------ Extrait de page
Et si justement l’une des bandes dessinées les plus intéressantes dans cette jungle de corps putréfiés ne comportait pas le terme « Dead-quelque-chose » dans son titre  ? Et si, ironie du sort, cette bande dessinée avait été traduite en France dans l’indifférence la plus générale ? Et si de plus, elle était signée par un des auteurs les plus estimés sur ce blog et par votre serviteur ? Et si j’allais en parler maintenant ? Toutes ces questions vous allez en avoir les réponses sous peu, mais petite morsure de rappel sur ce que sont les zombies.

Le zombie moderne, à savoir un cadavre ressuscité qui revient dans un état de non-vie pour dévorer la chair des vivants fut créé par George Romero en 1968 dans son mythique film La Nuit des Morts Vivants. Je ne reviendrai pas sur Big George, l’ayant déjà fait lors du Jeudi consacré à Creepshow, je vous renvoie donc à ma prose et ça vous fera en plus l’occasion de lire cet excellent chapitre des Jeudis, excellent parce qu’il est bien tout simplement et parce que c’est moi qui l’ai écrit et que de toute façon, tout les Jeudis de l’Angoisse (des Comics) sont intéressants, sinon ma boss ne les publierait plus depuis longtemps.
------------
Indiquez, d'après l'extrait de page, qui a créé le zombie moderne et dans quel film.
------ Données enregistrées
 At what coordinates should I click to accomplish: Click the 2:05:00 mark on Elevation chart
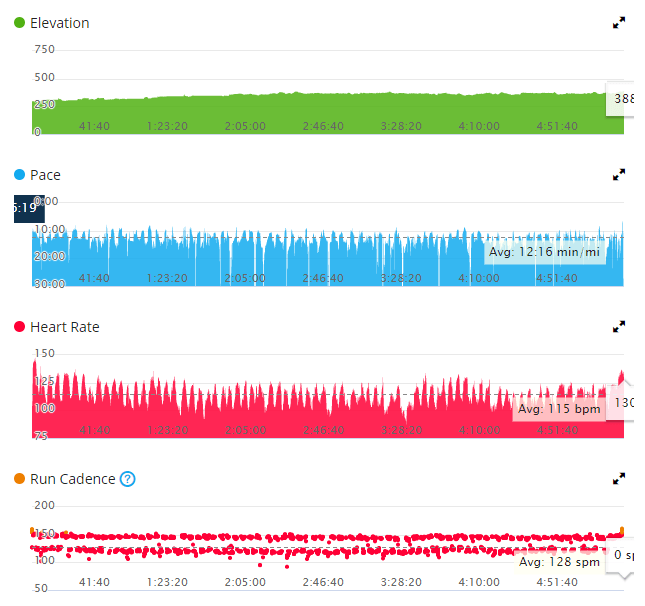pyautogui.click(x=244, y=126)
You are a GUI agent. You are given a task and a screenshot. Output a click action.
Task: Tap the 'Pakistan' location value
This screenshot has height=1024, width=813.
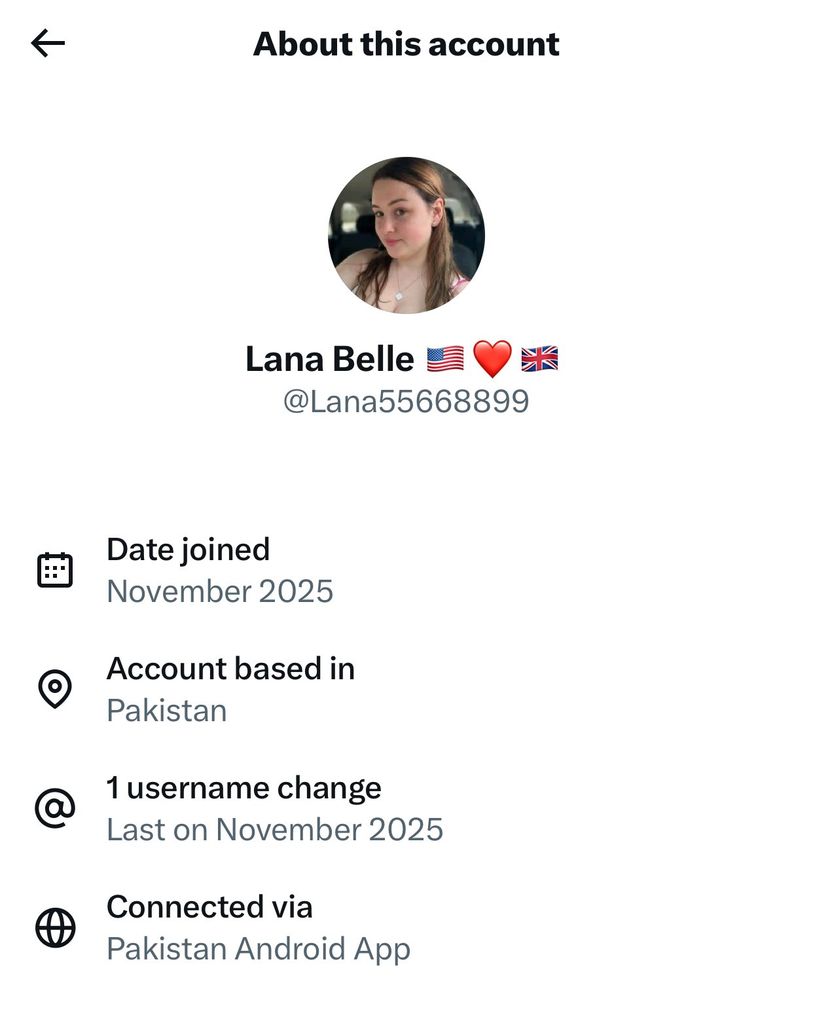[167, 711]
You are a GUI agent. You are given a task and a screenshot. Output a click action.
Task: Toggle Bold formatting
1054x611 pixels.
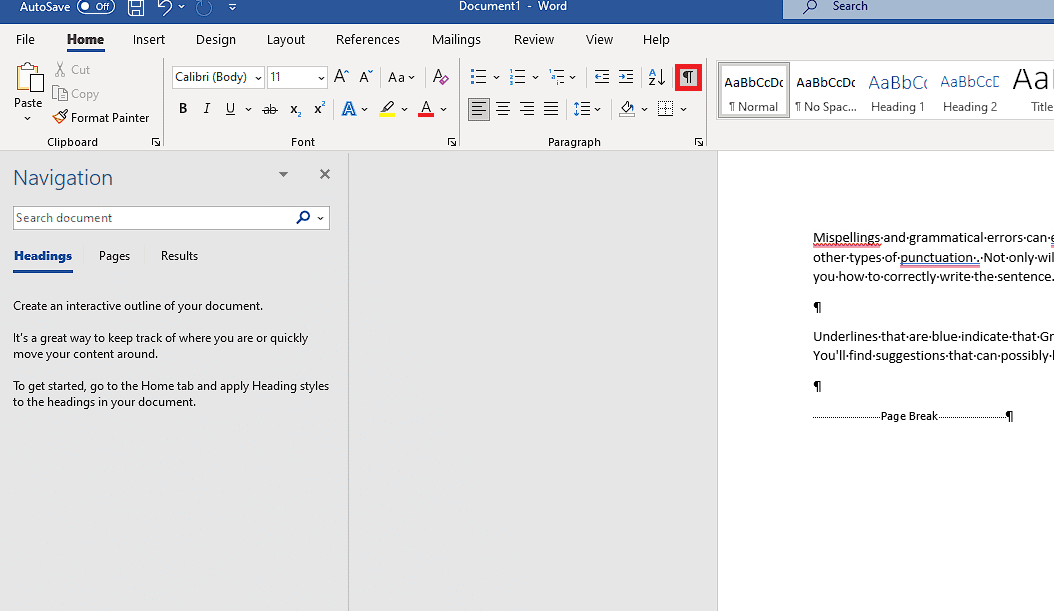183,109
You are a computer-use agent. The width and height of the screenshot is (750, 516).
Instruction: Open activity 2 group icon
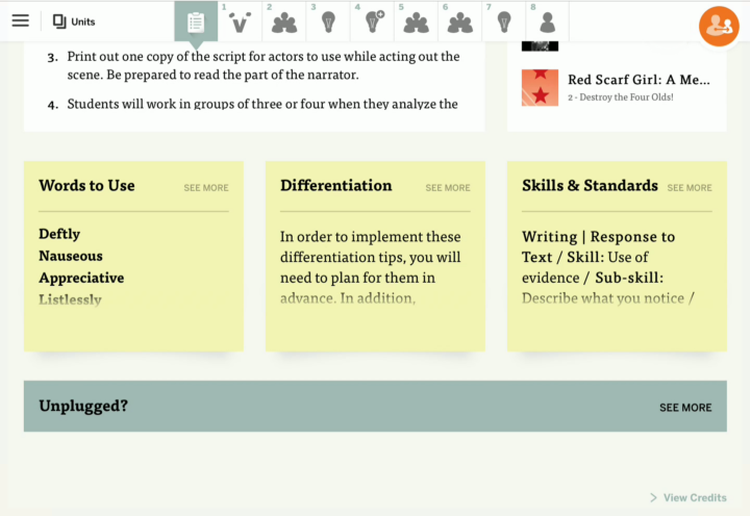click(x=284, y=22)
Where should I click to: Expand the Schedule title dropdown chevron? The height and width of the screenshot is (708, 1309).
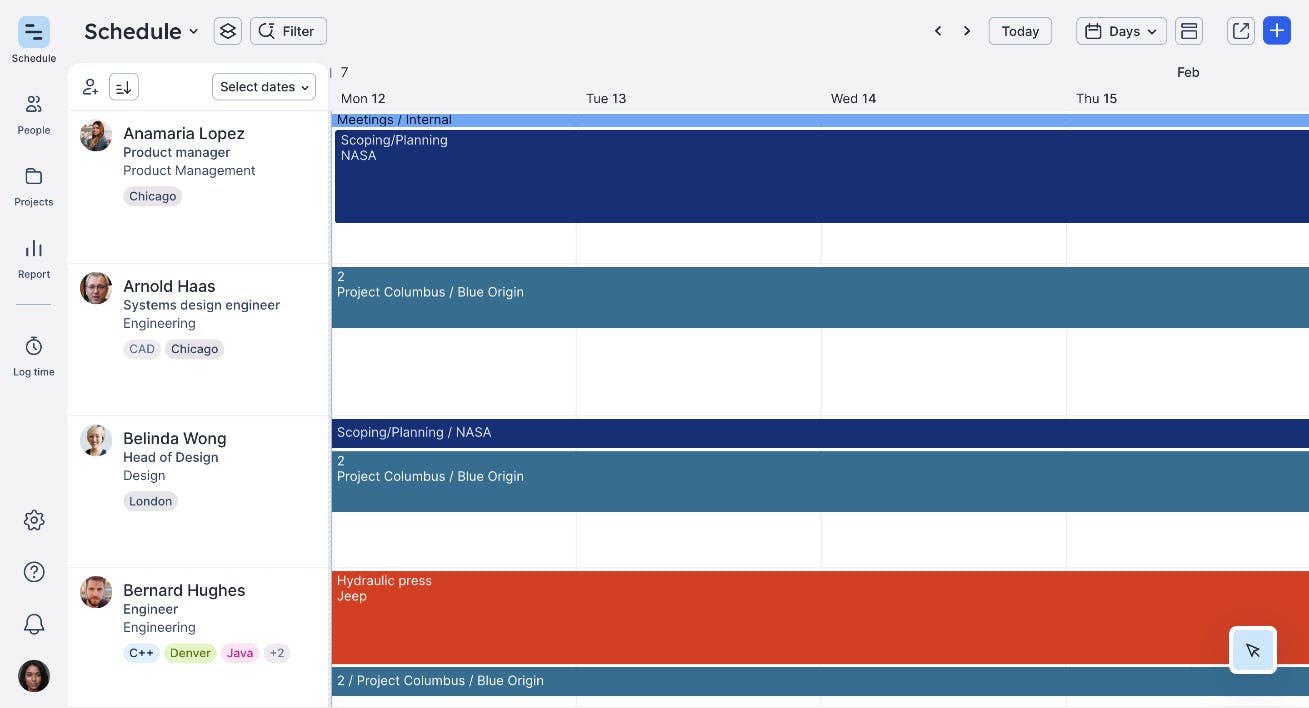[x=193, y=31]
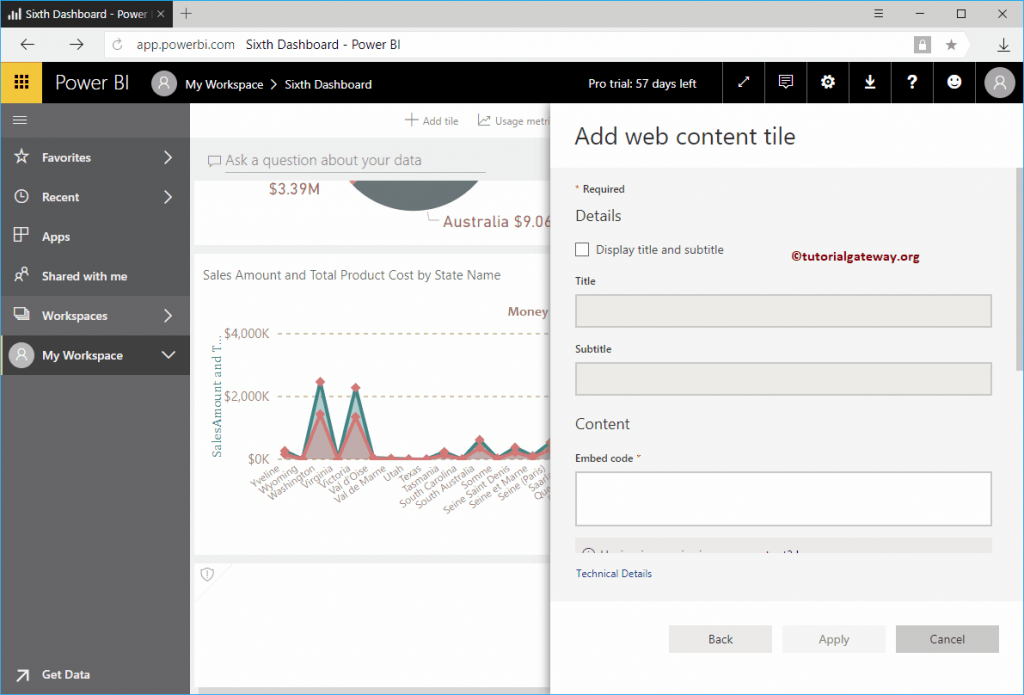Viewport: 1024px width, 695px height.
Task: Open the Technical Details link
Action: tap(613, 573)
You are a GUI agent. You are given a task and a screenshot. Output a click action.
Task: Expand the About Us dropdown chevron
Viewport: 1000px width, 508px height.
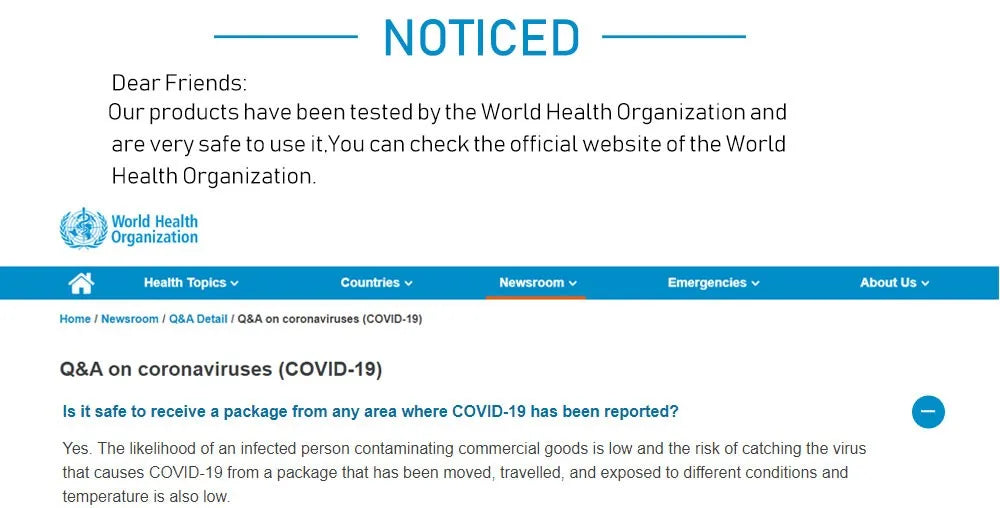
------------
◆ **Solution du problème**: George Romero, en 1968, dans La Nuit des Morts Vivants.